Task goal.
Retype exactly the lines that run from the line with "The height and" to the final line of the entries, keeping both ends and nothing else.

Input data.
<<<<

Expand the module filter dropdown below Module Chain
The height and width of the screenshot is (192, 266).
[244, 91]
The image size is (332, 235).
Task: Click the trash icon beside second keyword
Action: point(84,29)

>>>>

Written answer.
The height and width of the screenshot is (192, 266).
[244, 91]
The image size is (332, 235).
Task: Click the trash icon beside second keyword
Action: point(84,29)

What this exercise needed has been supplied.